● **TEXT SEGMENT**:
I thank those Members of the Committee who have supported me. I beg leave to withdraw the amendment.

Amendment, by leave, withdrawn.

Baroness Hamwee moved Amendment No. 64:


Page 11, line 16, at end insert--
("( ) A registered social landlord may with the approval of the Corporation decline to sell a property which is part of a group of properties with special facilities or support which enables them to cater for vulnerable tenants, and where the sale of individual dwellings might jeopardise the economic viability of the development if--
(a) the dwelling is one of a number located in a block designated as a special need scheme, or
(b) the dwelling is isolated but identifiable as part of a number of dispersed properties which have been together designated as a special need scheme, and where the provision of the support facilities cannot practicably be transferred to another dwelling.").

The noble Baroness said: In moving this amendment, I shall speak also to Amendment No. 80. They are similar.

This amendment seeks to exclude special needs dwellings from the right-to-buy provisions. I believe that in another place the Government expressed sympathy for that approach, understanding that without it, the viability of well-established supported housing

6 Jun 1996 : Column 1471

schemes might be jeopardised. Of course, if the Government are proposing to bring forward their own amendments, I shall be more than happy to withdraw my amendment.

The principle is to exclude homes which are part of special needs schemes where the special supported facilities cannot easily be transferred to other homes. The amendments propose regulation and monitoring by the Housing Corporation to ensure that the exclusion is not abused. The Housing Corporation could, of course, lay down guidelines about the sort of properties which would be covered by the exemption.

● **DATASET SECTION**:
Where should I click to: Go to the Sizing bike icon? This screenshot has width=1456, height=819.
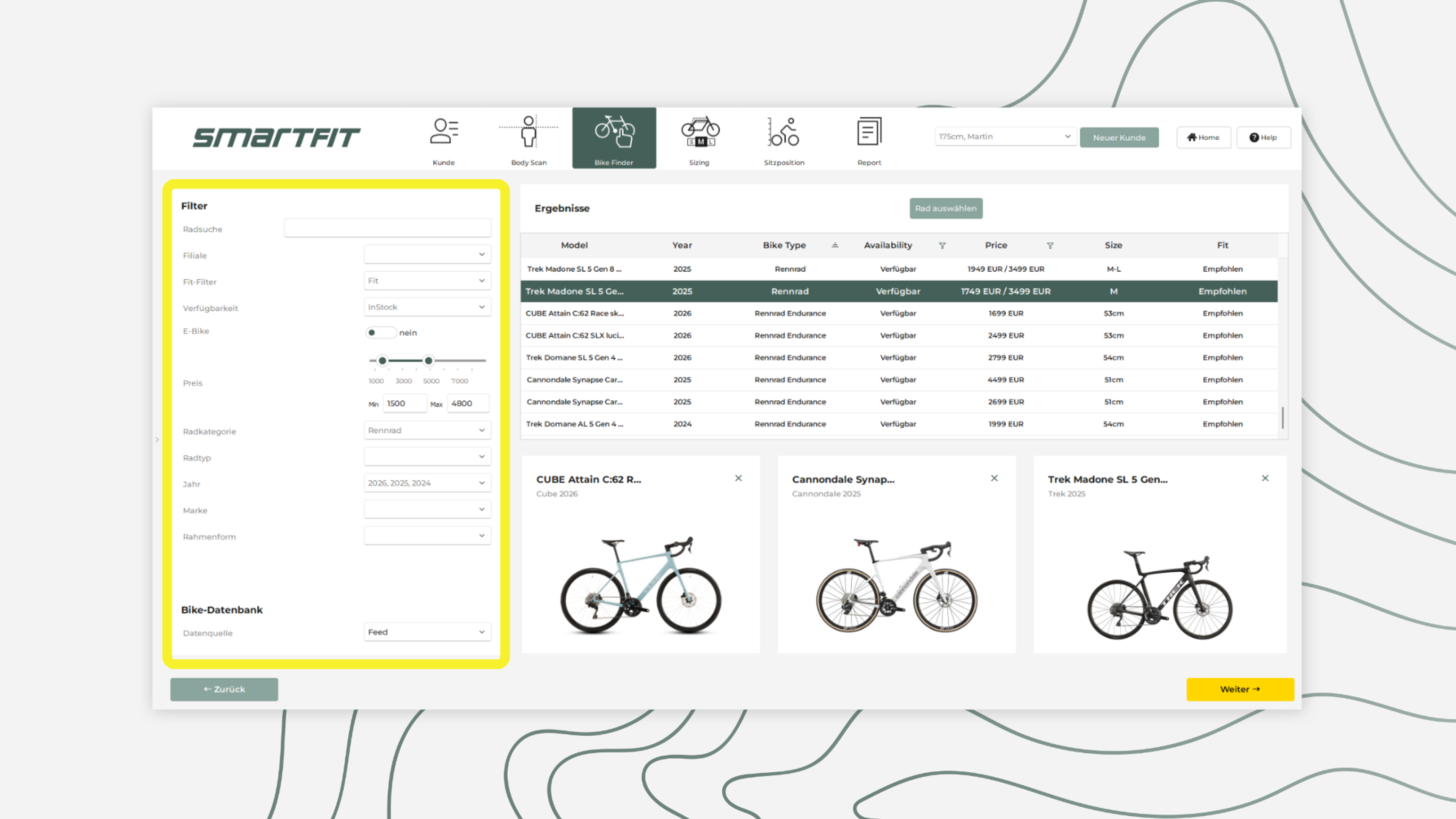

● **TASK OBJECTIVE**: Copy out the entire debate excerpt on the special needs housing amendment, word for word.

● **FINISHED TASK**:
I thank those Members of the Committee who have supported me. I beg leave to withdraw the amendment.

Amendment, by leave, withdrawn.

Baroness Hamwee moved Amendment No. 64:


Page 11, line 16, at end insert--
("( ) A registered social landlord may with the approval of the Corporation decline to sell a property which is part of a group of properties with special facilities or support which enables them to cater for vulnerable tenants, and where the sale of individual dwellings might jeopardise the economic viability of the development if--
(a) the dwelling is one of a number located in a block designated as a special need scheme, or
(b) the dwelling is isolated but identifiable as part of a number of dispersed properties which have been together designated as a special need scheme, and where the provision of the support facilities cannot practicably be transferred to another dwelling.").

The noble Baroness said: In moving this amendment, I shall speak also to Amendment No. 80. They are similar.

This amendment seeks to exclude special needs dwellings from the right-to-buy provisions. I believe that in another place the Government expressed sympathy for that approach, understanding that without it, the viability of well-established supported housing

6 Jun 1996 : Column 1471

schemes might be jeopardised. Of course, if the Government are proposing to bring forward their own amendments, I shall be more than happy to withdraw my amendment.

The principle is to exclude homes which are part of special needs schemes where the special supported facilities cannot easily be transferred to other homes. The amendments propose regulation and monitoring by the Housing Corporation to ensure that the exclusion is not abused. The Housing Corporation could, of course, lay down guidelines about the sort of properties which would be covered by the exemption.